Grateful

I’m been thinking a lot lately about how blessed I am.  I was really emotionally invested in the story of little Layla Grace who lost her battle with pediatric cancer last week.  I just can not imagine losing a child.  I can not imagine not watching my beautiful baby girl grow up.  I try to wrap my head around the idea and it just makes me want to sit in the corner of my closet and cry.  I’ve started exercising, so now these thoughts make me want to go outside for a really, really long walk.  That helps.  I guess I feel guilty too.  I feel guilty that I’m sad when I have nothing to be sad about.

I was watching Giuliana & Bill last night on the Style Network.  I really like their chemistry.  Giuliana is the host of E! News with Ryan Seacrest and she’s fun and cute.  Bill Rancic was the first winner of Donald Trump’s Apprentice and he’s now a traveling public speaker.  They are a great match. 

guiliana-and-bill

Last night’s episode featured Giuliana & Bill’s struggle with infertility.  They desperately want to start a family and are having troubles conceiving. They have turned to IUI treatments which have been unsuccessful.  They are now considering the pros and cons of IVF.  It’s been an emotional ride for them and I was surprised how honest and open they are about it all on their show.

It’s hard for me to watch because, again, I can’t IMAGINE what it would be like to want a baby so badly and you just can’t have one.  I can’t imagine the pain they must feel to constantly have negative pregnancy tests.  I feel a little guilty for having been so upset that it took four months to conceive Bean.  I think every couple that starts the pregnancy journey fantasizes about the plus symbol and how they will tell their partner the big news.  You never start the journey wondering how long it will take or if you might have some challenges or if you might not be able to get pregnant at all.
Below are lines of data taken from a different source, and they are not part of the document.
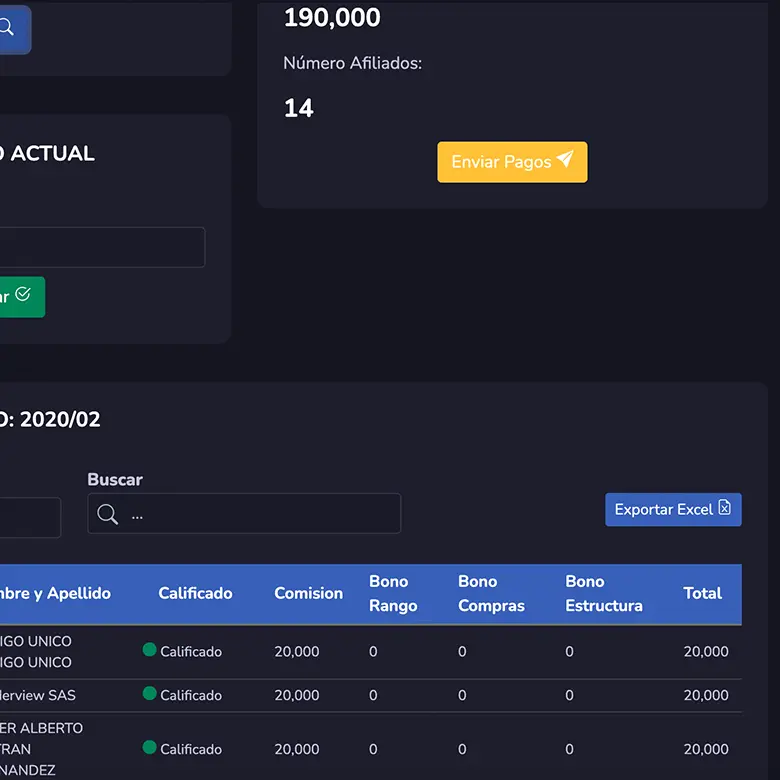
Task: Click the Bono Estructura column header
Action: [x=603, y=594]
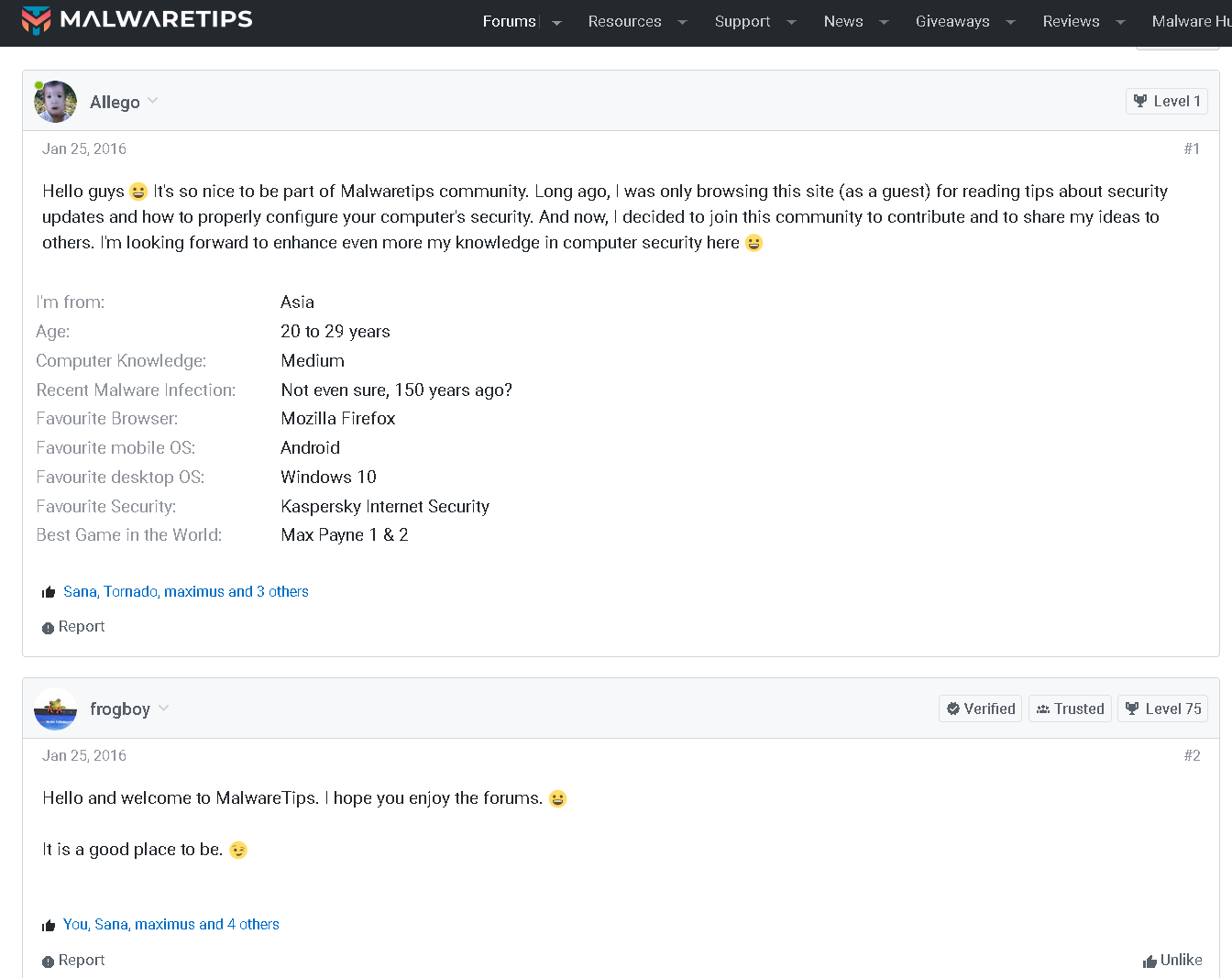Image resolution: width=1232 pixels, height=978 pixels.
Task: Open the Support menu item
Action: (x=742, y=21)
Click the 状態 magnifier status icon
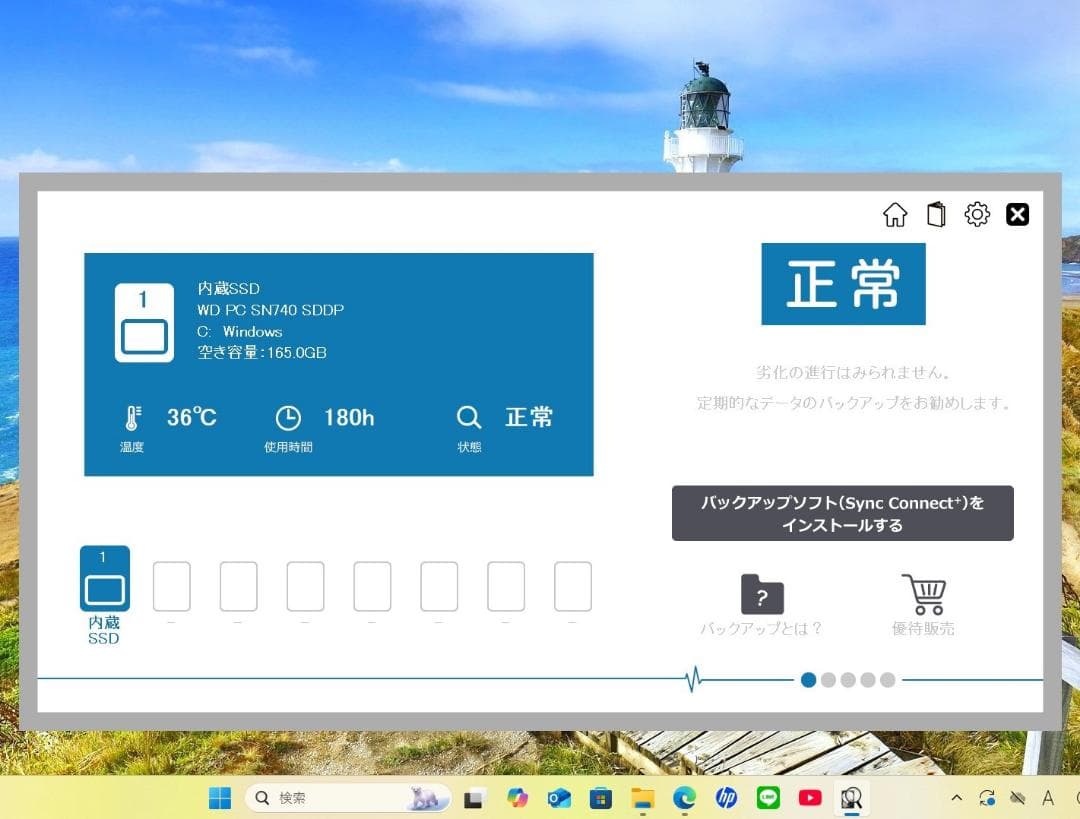Screen dimensions: 1080x819 [468, 417]
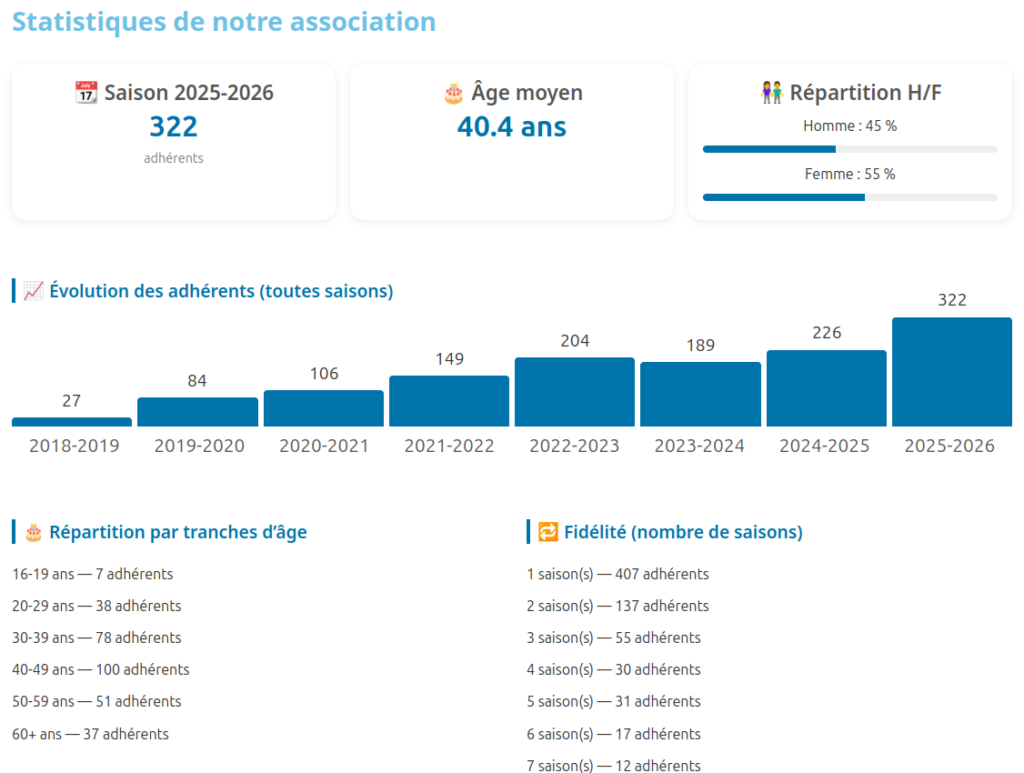Viewport: 1024px width, 773px height.
Task: Click the Femme 55 % progress bar
Action: point(849,197)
I just feel really grateful. 

I wonder sometimes how I got so lucky.  And I hope I can remember that every single day. Even if it sometimes takes a broken hearted mother’s Twitter account or a celebrity reality show to remind me.

Comments

  1. Thanks for visiting my blog and for your lovely comment. I like your blog too 🙂
    We had a tough ride with having a baby but then it was only to be expected after waiting until I was in my 40’s! It is surprising though just how many people travel that same road. We are all lucky to be parents, that is certainly true.